» **TEXT FOR ANALYSIS**:
After General VK Singh had taken over as Chief of Army Staff in 2010, a retired Lieutenant General, whose name figures in the Adarsh Society Housing scandal called on him at the office ostensibly to discuss developments in Kashmir. After the polite conversation, the retired intelligence chief asked him about the pending heavy vehicle contract and blatantly made it clear that there was Rs 50 crore for him in cold cash if the Rs 400 crore deal was awarded to an East European manufacturer instead of Indo-Russian joint venture. The retired general was immediately escorted out of the Chief’s office and was declared persona non grata. The ex-serviceman was not the first or the last of his kind as greed seems to be good for Army’s top brass.
On Tuesday, the CBI registered a case against a former Army Vice Chief Lt General Noble Thamburaj for allegedly conspiring with a builder Kalpataru over a select piece of Pune Cantonment defence land. One of the companies of the same builder is also under the CBI scanner for illegally obtaining prime defence land in Kandivili in Mumbai with the support of former minister of defence production Rao Inderjit Singh and former Army Chief General Deepak Kapoor. The CBI has already registered a preliminary inquiry into the Kandivili land deal last month and moving towards registering a proper case.

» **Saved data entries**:

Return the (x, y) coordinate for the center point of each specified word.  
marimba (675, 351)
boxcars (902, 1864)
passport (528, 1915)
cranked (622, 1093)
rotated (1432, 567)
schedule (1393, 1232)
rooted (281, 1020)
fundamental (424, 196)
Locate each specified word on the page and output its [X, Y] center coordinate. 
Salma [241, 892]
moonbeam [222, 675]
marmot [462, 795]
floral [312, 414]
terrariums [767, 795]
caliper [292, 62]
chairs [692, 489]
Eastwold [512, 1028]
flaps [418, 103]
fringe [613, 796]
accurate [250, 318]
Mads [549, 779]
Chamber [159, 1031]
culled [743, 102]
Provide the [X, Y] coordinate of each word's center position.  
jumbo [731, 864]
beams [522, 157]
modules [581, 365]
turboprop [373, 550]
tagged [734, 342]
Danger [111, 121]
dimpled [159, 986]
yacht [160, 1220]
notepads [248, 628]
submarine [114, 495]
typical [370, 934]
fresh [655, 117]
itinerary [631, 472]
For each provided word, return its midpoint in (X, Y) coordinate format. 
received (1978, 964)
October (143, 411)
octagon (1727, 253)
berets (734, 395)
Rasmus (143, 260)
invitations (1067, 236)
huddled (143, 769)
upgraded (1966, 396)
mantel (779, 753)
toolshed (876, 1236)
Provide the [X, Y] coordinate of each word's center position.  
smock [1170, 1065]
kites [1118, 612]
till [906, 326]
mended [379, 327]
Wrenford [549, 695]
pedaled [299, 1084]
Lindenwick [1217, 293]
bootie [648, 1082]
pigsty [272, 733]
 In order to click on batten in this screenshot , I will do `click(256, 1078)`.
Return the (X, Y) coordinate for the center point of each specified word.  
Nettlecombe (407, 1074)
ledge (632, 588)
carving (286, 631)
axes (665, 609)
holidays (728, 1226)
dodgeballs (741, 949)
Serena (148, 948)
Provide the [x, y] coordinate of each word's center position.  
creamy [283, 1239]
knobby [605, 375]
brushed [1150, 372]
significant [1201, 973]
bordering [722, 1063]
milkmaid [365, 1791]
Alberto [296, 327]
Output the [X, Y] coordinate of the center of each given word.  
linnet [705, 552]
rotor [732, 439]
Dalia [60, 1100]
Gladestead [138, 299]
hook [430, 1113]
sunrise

» **WHAT IS EXPECTED**: Quote, word for word, the passage of the article on alleged corruption among senior Army officers that opens with the words containing "On Tuesday, the" and closes with "a proper case.". The items above were obtained from a separate source.

» **SOLUTION TO THIS PROBLEM**:
On Tuesday, the CBI registered a case against a former Army Vice Chief Lt General Noble Thamburaj for allegedly conspiring with a builder Kalpataru over a select piece of Pune Cantonment defence land. One of the companies of the same builder is also under the CBI scanner for illegally obtaining prime defence land in Kandivili in Mumbai with the support of former minister of defence production Rao Inderjit Singh and former Army Chief General Deepak Kapoor. The CBI has already registered a preliminary inquiry into the Kandivili land deal last month and moving towards registering a proper case.